### PROBLEM STATEMENT
Return every line from the entries below that contains the word "pixels".

RECORD EXTRACTS start

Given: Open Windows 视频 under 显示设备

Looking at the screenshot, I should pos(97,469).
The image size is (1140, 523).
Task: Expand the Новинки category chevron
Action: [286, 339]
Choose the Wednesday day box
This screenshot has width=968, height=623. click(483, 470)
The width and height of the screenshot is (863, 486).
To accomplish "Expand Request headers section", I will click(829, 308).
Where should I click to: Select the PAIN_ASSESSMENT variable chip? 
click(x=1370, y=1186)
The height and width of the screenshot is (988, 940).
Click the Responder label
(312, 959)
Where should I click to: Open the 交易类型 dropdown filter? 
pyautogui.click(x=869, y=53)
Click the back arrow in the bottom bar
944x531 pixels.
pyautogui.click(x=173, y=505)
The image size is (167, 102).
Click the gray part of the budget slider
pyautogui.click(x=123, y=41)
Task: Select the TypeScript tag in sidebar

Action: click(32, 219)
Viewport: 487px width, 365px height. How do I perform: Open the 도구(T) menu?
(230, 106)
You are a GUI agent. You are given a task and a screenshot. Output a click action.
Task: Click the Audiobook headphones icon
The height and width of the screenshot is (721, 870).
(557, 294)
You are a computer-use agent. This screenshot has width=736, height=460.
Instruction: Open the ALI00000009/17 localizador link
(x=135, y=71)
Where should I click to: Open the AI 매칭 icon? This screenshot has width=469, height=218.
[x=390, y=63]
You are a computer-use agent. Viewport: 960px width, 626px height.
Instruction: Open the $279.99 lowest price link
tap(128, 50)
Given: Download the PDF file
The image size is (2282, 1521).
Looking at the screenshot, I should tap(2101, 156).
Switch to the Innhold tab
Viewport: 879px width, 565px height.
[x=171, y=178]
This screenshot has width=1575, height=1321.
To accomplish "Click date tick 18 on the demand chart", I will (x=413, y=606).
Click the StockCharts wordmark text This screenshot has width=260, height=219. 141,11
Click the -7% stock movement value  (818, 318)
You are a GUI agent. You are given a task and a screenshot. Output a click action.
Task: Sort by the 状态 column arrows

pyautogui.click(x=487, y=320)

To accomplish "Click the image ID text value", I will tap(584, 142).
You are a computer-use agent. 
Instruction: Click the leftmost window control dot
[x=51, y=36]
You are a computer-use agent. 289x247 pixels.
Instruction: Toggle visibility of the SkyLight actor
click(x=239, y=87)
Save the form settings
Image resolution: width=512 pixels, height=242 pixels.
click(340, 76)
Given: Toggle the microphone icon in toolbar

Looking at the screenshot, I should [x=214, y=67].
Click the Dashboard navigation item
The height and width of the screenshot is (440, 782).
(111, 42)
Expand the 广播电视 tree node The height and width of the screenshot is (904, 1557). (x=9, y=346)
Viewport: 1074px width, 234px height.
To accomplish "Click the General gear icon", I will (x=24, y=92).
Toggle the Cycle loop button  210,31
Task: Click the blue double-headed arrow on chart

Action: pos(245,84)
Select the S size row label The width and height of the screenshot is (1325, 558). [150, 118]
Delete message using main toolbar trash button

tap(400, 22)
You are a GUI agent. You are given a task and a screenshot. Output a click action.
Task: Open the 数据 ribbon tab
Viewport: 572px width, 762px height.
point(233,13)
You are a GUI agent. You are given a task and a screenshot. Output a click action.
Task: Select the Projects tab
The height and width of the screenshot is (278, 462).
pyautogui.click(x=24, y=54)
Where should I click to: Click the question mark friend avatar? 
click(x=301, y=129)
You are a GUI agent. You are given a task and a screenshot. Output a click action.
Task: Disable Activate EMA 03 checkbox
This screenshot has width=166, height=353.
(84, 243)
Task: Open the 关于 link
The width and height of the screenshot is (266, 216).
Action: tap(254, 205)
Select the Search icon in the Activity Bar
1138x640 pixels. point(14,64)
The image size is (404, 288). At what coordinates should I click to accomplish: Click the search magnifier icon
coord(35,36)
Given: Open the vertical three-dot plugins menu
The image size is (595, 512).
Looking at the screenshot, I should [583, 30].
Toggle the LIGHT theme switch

RECORD EXTRACTS end

### OUTPUT BELOW
944x531 pixels.
You are a computer-use agent. 289x247 pixels.
Image resolution: width=512 pixels, height=242 pixels.
1138x640 pixels. point(14,64)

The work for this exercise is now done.